Either party shall only be considered in Default of this Agreement if and only if:
- [SPECIFY CONDITIONS OF DEFAULT];
- [ADD MORE AS NEEDED]
A Party shall only be considered if and only if it receives written notice of the alleged default committed or omitted. In the event of a certified default by either party, the party in question shall be given a period of [SPECIFY PERIOD] to cure such default. The cure period for such default may be extended upon the determination of the aggrieved Party.
- TERMINATION OF AGREEMENT
- Termination upon Expiration of Term
This Agreement will terminate upon expiration of the term of this Agreement, unless terminated earlier.
- Sub Franchisor’s Right to Terminate if the Company Default
If the Company is in default under this Agreement, in addition to whatever other rights and remedies are available to the Sub franchisor and if they are not in compliance with this Agreement, the Sub franchisor may terminate this Agreement effective [SPECIFY NUMBER] days after delivery to the Company of notice of termination, unless within that time, the Company’s default is rectified.

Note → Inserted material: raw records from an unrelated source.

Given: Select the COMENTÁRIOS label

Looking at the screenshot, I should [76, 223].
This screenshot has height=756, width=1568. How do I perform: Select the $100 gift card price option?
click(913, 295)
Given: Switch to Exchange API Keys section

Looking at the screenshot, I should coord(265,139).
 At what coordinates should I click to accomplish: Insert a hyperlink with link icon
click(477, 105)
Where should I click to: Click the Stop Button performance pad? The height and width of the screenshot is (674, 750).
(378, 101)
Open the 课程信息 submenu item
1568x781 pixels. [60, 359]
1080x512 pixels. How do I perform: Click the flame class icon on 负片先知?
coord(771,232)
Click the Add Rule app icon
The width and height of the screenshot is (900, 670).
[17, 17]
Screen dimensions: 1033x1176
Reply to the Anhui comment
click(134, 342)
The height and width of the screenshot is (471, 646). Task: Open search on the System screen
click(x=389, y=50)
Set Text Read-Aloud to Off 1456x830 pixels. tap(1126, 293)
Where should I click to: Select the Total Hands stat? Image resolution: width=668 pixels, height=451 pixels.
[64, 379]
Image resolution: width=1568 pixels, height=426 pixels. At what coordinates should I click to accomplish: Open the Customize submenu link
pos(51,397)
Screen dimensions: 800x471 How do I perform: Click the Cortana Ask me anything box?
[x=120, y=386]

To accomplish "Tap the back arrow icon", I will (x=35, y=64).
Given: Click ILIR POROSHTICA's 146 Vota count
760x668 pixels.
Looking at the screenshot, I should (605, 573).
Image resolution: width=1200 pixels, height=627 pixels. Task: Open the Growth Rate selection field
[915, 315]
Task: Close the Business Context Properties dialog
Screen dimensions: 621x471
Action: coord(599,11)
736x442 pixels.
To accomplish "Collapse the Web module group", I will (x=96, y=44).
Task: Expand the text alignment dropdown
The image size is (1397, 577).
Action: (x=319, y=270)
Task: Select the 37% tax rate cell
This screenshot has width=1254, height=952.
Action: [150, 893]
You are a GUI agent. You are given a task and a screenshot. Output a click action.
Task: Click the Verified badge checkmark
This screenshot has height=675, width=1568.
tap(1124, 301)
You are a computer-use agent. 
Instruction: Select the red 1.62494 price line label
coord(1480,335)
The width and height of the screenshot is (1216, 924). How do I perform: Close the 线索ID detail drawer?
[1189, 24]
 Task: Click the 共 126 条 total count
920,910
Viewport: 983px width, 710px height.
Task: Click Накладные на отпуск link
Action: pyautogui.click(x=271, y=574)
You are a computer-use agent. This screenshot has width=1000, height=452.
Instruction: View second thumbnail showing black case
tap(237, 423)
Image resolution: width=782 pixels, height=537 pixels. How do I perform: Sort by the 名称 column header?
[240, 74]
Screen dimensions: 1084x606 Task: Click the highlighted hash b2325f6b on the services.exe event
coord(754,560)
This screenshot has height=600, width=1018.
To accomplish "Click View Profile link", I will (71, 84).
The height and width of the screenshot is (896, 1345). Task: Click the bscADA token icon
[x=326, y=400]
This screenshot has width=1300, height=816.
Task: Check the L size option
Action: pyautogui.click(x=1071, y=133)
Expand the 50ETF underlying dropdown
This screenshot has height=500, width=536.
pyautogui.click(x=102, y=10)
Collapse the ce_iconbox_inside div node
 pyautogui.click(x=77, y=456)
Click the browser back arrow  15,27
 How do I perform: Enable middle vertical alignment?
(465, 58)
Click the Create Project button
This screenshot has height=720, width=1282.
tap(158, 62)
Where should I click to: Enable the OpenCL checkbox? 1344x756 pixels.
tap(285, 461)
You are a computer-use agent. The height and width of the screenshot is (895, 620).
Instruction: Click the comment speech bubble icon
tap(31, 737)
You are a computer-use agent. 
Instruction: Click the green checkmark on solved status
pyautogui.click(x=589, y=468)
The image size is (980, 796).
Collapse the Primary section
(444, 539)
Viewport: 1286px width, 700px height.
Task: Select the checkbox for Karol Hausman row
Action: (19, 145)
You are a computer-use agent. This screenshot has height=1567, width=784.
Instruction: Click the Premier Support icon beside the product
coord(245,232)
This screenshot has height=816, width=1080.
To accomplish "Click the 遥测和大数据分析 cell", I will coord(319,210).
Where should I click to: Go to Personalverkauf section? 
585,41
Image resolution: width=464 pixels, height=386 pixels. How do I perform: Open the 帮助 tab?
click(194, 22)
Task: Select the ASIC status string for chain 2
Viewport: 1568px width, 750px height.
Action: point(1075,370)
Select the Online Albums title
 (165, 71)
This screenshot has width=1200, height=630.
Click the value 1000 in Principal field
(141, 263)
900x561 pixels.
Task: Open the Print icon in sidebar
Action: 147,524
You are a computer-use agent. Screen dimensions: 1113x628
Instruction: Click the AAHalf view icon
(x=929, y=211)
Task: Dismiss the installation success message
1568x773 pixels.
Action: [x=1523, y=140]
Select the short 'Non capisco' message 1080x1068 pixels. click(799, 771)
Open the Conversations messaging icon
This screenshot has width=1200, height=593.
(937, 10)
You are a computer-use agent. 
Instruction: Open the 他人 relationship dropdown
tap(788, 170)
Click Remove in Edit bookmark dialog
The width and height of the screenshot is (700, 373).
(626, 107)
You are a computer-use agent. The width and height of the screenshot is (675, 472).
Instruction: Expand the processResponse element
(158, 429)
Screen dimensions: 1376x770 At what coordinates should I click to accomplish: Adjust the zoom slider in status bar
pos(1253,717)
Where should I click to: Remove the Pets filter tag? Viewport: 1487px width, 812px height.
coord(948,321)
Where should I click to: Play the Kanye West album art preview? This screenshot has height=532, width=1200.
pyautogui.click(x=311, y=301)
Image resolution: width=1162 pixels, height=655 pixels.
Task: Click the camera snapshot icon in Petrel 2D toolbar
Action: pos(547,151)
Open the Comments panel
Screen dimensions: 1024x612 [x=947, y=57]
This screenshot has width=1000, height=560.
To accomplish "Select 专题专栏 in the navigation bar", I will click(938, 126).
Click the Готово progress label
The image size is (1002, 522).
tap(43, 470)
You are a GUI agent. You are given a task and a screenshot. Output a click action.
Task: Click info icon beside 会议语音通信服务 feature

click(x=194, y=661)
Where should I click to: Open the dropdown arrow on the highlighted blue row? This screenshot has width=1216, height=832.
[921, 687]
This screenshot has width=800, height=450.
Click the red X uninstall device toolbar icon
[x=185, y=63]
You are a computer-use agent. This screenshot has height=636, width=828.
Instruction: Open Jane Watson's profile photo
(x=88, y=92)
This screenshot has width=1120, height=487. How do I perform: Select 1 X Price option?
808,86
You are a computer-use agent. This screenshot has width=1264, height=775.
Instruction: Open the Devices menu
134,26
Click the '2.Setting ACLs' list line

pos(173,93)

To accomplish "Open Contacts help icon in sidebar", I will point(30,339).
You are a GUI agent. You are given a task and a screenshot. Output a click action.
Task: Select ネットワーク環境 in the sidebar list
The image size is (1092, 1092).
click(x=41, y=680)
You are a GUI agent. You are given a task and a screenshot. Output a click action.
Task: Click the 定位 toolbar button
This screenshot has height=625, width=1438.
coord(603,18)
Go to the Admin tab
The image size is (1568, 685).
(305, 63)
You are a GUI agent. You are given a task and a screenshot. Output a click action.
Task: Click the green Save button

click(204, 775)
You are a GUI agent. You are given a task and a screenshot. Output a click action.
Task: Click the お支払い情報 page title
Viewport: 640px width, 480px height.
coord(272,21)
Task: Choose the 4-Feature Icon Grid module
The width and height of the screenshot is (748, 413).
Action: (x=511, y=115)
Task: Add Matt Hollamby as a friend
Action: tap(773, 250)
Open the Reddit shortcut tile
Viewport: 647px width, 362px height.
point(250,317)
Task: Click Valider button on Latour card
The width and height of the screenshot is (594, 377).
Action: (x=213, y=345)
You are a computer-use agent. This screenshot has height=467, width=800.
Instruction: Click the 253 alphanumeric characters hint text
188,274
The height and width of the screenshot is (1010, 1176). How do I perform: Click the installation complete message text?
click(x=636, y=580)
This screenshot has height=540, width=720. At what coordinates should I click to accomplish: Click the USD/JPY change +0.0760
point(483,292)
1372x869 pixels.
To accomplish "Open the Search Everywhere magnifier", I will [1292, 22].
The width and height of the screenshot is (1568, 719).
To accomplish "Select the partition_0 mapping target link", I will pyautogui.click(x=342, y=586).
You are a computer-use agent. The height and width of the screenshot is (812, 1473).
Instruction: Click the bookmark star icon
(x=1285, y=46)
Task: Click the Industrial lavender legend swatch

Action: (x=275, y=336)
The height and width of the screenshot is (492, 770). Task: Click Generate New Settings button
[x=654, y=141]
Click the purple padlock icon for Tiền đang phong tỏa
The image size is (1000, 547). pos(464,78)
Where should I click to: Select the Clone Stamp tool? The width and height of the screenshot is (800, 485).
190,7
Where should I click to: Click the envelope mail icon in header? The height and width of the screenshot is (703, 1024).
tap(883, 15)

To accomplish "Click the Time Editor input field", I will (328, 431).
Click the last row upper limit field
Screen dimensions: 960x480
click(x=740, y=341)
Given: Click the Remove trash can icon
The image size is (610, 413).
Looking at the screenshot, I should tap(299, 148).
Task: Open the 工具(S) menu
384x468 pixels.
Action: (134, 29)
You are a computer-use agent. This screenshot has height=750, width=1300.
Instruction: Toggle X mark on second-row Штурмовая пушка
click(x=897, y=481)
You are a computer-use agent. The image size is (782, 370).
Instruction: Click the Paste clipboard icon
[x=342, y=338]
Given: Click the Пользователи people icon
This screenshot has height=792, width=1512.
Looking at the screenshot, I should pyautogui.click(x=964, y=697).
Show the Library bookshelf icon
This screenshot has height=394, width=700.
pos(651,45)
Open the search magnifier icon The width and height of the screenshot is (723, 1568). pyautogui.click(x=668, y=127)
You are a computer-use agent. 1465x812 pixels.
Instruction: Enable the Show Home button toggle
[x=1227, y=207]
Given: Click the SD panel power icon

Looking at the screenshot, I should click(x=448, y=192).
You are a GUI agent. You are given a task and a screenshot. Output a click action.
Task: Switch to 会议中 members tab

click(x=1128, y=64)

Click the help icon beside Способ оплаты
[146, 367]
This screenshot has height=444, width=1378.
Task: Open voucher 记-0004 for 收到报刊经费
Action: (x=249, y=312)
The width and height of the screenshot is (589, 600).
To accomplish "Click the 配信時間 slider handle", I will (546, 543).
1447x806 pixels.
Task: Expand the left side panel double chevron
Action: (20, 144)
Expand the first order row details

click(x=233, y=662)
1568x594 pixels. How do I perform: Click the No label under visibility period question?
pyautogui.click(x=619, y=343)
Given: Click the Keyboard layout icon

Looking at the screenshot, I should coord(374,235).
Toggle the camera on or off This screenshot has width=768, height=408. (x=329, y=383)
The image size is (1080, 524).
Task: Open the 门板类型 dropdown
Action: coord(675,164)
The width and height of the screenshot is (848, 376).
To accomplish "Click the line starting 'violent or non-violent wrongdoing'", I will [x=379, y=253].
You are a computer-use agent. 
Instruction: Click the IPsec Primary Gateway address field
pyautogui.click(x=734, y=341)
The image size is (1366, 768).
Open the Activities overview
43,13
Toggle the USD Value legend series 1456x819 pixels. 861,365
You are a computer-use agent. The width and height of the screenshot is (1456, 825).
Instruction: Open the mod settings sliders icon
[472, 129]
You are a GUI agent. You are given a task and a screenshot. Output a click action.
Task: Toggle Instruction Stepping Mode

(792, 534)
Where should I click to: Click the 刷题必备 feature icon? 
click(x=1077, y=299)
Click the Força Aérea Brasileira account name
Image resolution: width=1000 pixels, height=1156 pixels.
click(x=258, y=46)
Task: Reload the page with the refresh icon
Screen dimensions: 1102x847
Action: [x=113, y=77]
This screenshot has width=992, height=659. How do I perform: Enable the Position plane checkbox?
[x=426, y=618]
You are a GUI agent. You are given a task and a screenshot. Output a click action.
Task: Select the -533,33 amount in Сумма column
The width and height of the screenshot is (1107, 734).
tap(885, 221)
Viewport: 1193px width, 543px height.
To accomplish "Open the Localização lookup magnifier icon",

- Termination by the Sub franchisor without Cause
A termination of this Agreement by the Sub franchisor for any reason other than as permitted by Section [SPECIFY NUMBER] above will be considered a termination by the Sub franchisor without cause and in violation of this Agreement.
- the Company’s Right to Terminate if the Sub franchisor is Default
If the Sub franchisor are in default under this Agreement, in addition to whatever other rights and remedies are available to the Company, the Company may terminate this Agreement, effective upon delivery of notice of termination to the Sub franchisor.
- Payment of Amounts Owed to Us and Others following Termination
The Sub franchisor agree to pay the Company within [SPECIFY NUMBER] days after the date of termination of this Agreement, or such later date as the amounts due to the Company are determined, the royalty fees, Marketing Fund contributions, amounts owed for purchases by the Sub franchisor from the Company or its Affiliates, interest due on any of the foregoing and all other amounts owed to the Company or its Affiliates which are then unpaid.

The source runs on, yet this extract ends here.